:: EXTRACT ::

Unfortunately, Morello was unhappy with the results and began modifying the guitar. Over the next year or two, it went through more than a dozen pickup swaps, several different vibrato bridges, ranging from Kahler to Floyd Rose, and three or four necks. The only original part of the guitar that remains today is its wood body. Ultimately, Morello later realized what many of us struggle to: that musicianship isn’t about gear but rather the way we use it.
“My guitar, which I’ve now had for 31, 32 years – something like that – I originally had it made at a fancy guitar shop in LA and everything about it was horrible,” Morello told Ultimate Guitar in 2019. “Through the years, between ’87 and ’89, I changed everything. The only thing that exists from it is the wood body, and I settled on it. I was trying to sound like Randy Rhoads or Nuno Bettencourt or something, and I was just never going to get there. So I just decided I was going to take whatever sound this thing makes and I’m going to create with it. Since then that guitar has become a very dear collaborator.”
Other additions to the guitar down the years include many products said to be on the cutting edge of technology at the time. One of them was a Fathead sustain plate. Usually brass or aluminum, these plates are fastened to the back of the guitar’s headstock to add mass and, in theory, sustain to its sound. In spite of the Fathead falling short of Morello’s expectations, it remains on the guitar today.
Eventually, Morello decided to stop searching for improvements through accessories and instead focused on finding inventiveness through his playing.
“There was a time when I bought gear to try to improve my playing,” Morello told Ultimate Guitar. “I found that by embracing limitations and going, ‘This is my gear, the only variable is going to be my imagination and creativity’, I was much more creative. Rather than buying some rack gear that is going to make me sound like X, Y, or Z, I’m just, like, ‘This is all I got, so what can I do?’ Well, I can rub the Allen wrench on the string or I can unplug the jack and use that as an instrument or I can use the toggle switch in unconventional ways. That just opened up so many doors rather than trying to supplement my imagination with something that was bought at Guitar Center.”

:::
:: SUPPLIED MATERIAL ::

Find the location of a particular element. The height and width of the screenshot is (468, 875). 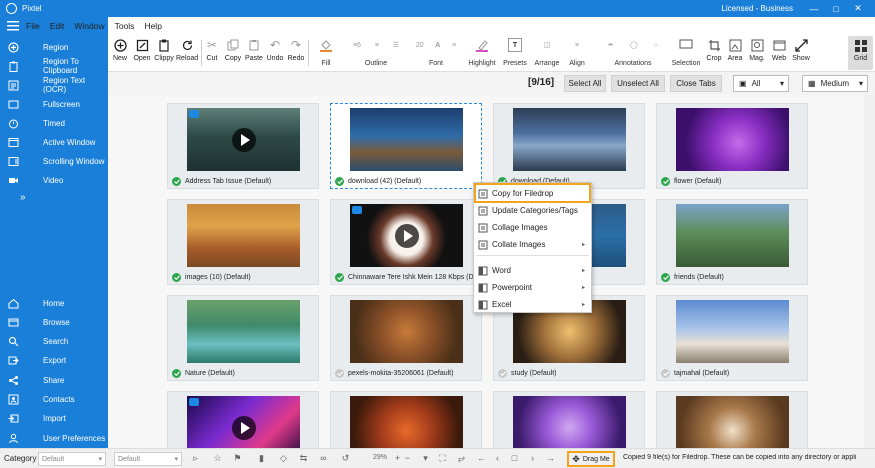

sidebar-item-fullscreen: Fullscreen is located at coordinates (54, 104).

:::

● **TASK GOAL**: Pick up the text about Morello's guitar from its final sentence and continue it.

● **EXPECTED OUTPUT**:
Today the guitar sports its original alder body with a Floyd Rose vibrato, and a Les Paul-style three-way switch effectively used as a killswitch – Morello turns one pickup down or off and then switches between the middle and silent pickup to create the killswitch effect. The guitar has an EMG H, a single-coil in a humbucker housing, in the neck position, and an EMG 85 in the bridge. The neck is a graphite knock-off Kramer neck from a bin at Nadine’s Music. The guitar is Morello’s main instrument for anything in standard tuning.
The ‘Arm the Homeless’ decal and the guitar’s smiling hippo graphics were added by Morello. “We were set to play at the Whisky [a Go Go] and, just before going over to soundcheck, I scrawled ‘Arm the Homeless’ on the guitar. I liked the juxtaposition of that kind of provocative and militant situationist slogan with those four smiling hippopotamuses all facing in one direction.”
While many fans of Morello’s tone have created replicas of his ‘Arm the Homeless’ guitar in the hopes of achieving a similar tone to that which can be heard on so many great recordings, from Rage Against the Machine and Audioslave to Prophets of Rage and his solo work, ultimately, they all come to the same realization that Morello did: the most important aspect of a guitar is the imagination of the musician holding it.
Fender has teased the idea of doing more Morello signature models in the future, and the ‘Arm the Homeless’ guitar must be top of the list. That said, when Morello ordered a backup for the guitar, he got it from Ibanez, but he still prefers to use the original guitar for live performances. It has appeared on every record Morello has ever made.